Les travailleurs immigrés, eux, contribuent massivement aux assurances sociales, AVS, AI, et assurance chômage, dont ils ne bénéficient souvent que partiellement. L'étude de la FER-GE montre que réduire l'immigration aggraverait le déficit structurel de l'AVS. L'asile mérite des réponses spécifiques, pas un plafond démographique global.
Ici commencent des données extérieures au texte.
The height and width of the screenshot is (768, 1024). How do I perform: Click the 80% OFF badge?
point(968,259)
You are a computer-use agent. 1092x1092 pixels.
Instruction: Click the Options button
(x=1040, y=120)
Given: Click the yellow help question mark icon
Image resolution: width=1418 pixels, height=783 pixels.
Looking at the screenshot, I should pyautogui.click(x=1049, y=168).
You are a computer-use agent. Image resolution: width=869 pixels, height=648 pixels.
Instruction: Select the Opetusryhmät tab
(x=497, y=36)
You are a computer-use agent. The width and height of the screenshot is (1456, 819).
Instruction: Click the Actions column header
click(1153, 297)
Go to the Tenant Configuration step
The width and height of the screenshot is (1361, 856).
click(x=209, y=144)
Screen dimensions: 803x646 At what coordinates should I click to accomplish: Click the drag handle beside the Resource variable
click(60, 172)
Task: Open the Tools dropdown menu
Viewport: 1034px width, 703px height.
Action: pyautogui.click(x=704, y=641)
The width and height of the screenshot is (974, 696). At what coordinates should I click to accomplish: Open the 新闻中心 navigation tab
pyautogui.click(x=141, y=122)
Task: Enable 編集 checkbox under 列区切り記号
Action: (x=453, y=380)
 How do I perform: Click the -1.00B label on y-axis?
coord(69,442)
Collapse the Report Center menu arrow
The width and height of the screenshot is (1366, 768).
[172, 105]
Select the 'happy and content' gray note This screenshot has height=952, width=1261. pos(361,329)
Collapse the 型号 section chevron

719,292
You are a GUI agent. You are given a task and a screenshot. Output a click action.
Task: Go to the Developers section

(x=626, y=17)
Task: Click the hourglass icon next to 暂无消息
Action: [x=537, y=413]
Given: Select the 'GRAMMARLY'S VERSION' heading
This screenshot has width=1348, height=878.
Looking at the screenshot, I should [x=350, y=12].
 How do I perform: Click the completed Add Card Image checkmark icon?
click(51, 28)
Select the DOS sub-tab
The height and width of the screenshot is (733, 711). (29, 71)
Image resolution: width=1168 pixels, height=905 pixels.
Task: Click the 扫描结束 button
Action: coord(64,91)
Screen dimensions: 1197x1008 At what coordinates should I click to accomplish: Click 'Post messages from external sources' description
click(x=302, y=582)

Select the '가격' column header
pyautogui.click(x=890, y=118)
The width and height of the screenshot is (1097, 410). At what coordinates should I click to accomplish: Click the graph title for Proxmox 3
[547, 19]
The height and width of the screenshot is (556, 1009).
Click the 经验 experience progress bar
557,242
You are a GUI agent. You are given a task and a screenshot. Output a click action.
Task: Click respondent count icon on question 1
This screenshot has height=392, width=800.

«En chiffres : 24% des lésions corporelles graves, 78% des effractions de véhicules, 47% des vols de véhicules, 37% des agressions à main armée, 17% des viols et 29% des violences et menaces à l'encontre des policiers sont le fait de migrants demandeurs d'asile et de touristes criminels.» source

Effectivement, d'après les statistiques, les personnes sans passeport suisse sont surreprésentées parmi les condamnés pour certaines infractions. Selon les statistiques de condamnations pénales 2024 de l'OFS, elles représentent 65% des condamnés pour brigandage, 58% pour lésions corporelles graves et 53% pour violences contre les autorités. Ces chiffres méritent d'être étudiés.

Mais ces mêmes statistiques révèlent ce que l'initiative passe sous silence: en 2024, toute la Suisse a compté 320 condamnations pour brigandage, 72 pour viol, 207 pour lésions corporelles graves. Ce sont des individus précis, une infime minorité, pendant que 2,3 millions d'étrangers vivent, travaillent et cotisent légalement chaque jour. Et parmi les condamnés pour brigandage, près de la moitié n'avaient aucun permis de séjour suisse: ce sont des réseaux organisés qui traversent les frontières européennes. Ce phénomène a des réponses ciblées: renforcer la coopération policière intercantonale, mieux exploiter les outils d'Europol et du cadre Schengen pour identifier et démanteler ces réseaux, investir dans la prévention et l'intégration. Une limite démographique n'arrêtera pas un seul réseau criminel transfrontalier. Une coopération policière renforcée, elle, le peut.

Le 14 juin 2026, votez NON

La Suisse mérite des réponses concrètes aux vrais problèmes, logement, santé, transports, criminalité, pas un chiffre arbitraire inscrit dans la Constitution.